* **Your objective**:
Copy out each of the following records word for word, keeping every line unchanged.

────────

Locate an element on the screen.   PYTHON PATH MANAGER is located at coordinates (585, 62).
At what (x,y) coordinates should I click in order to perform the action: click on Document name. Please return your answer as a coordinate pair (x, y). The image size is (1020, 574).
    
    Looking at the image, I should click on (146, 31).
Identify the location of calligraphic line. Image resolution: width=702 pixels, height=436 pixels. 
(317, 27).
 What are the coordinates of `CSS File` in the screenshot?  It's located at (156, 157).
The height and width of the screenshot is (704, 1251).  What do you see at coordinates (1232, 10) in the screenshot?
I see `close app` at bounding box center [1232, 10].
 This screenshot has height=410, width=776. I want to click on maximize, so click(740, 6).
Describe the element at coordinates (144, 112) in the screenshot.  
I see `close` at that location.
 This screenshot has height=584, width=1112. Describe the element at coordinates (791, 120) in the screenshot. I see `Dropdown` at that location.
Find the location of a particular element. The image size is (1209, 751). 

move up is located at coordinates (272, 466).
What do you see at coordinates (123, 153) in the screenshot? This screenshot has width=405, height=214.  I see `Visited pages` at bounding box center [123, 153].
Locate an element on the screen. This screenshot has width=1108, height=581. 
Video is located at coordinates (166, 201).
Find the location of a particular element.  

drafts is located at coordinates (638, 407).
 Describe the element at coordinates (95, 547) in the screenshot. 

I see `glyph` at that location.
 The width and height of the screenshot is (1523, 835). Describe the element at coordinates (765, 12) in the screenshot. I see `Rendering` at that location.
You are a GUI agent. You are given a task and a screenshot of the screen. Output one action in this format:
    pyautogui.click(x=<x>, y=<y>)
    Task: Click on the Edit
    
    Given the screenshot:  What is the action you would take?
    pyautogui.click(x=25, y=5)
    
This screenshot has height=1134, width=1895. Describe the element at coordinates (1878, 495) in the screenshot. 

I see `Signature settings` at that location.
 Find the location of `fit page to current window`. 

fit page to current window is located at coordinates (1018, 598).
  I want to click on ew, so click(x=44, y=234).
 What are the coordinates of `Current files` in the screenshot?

────────

* **In response**:
Locate an element on the screen.   PYTHON PATH MANAGER is located at coordinates (585, 62).
At what (x,y) coordinates should I click in order to perform the action: click on Document name. Please return your answer as a coordinate pair (x, y). The image size is (1020, 574).
    
    Looking at the image, I should click on (146, 31).
Identify the location of calligraphic line. Image resolution: width=702 pixels, height=436 pixels. 
(317, 27).
 What are the coordinates of `CSS File` in the screenshot?  It's located at (156, 157).
The height and width of the screenshot is (704, 1251).  What do you see at coordinates (1232, 10) in the screenshot?
I see `close app` at bounding box center [1232, 10].
 This screenshot has height=410, width=776. I want to click on maximize, so click(740, 6).
Describe the element at coordinates (144, 112) in the screenshot.  
I see `close` at that location.
 This screenshot has height=584, width=1112. Describe the element at coordinates (791, 120) in the screenshot. I see `Dropdown` at that location.
Find the location of a particular element. The image size is (1209, 751). 

move up is located at coordinates (272, 466).
What do you see at coordinates (123, 153) in the screenshot? This screenshot has width=405, height=214.  I see `Visited pages` at bounding box center [123, 153].
Locate an element on the screen. This screenshot has width=1108, height=581. 
Video is located at coordinates (166, 201).
Find the location of a particular element.  

drafts is located at coordinates (638, 407).
 Describe the element at coordinates (95, 547) in the screenshot. 

I see `glyph` at that location.
 The width and height of the screenshot is (1523, 835). Describe the element at coordinates (765, 12) in the screenshot. I see `Rendering` at that location.
You are a GUI agent. You are given a task and a screenshot of the screen. Output one action in this format:
    pyautogui.click(x=<x>, y=<y>)
    Task: Click on the Edit
    
    Given the screenshot:  What is the action you would take?
    pyautogui.click(x=25, y=5)
    
This screenshot has height=1134, width=1895. Describe the element at coordinates (1878, 495) in the screenshot. 

I see `Signature settings` at that location.
 Find the location of `fit page to current window`. 

fit page to current window is located at coordinates (1018, 598).
  I want to click on ew, so click(x=44, y=234).
 What are the coordinates of `Current files` in the screenshot?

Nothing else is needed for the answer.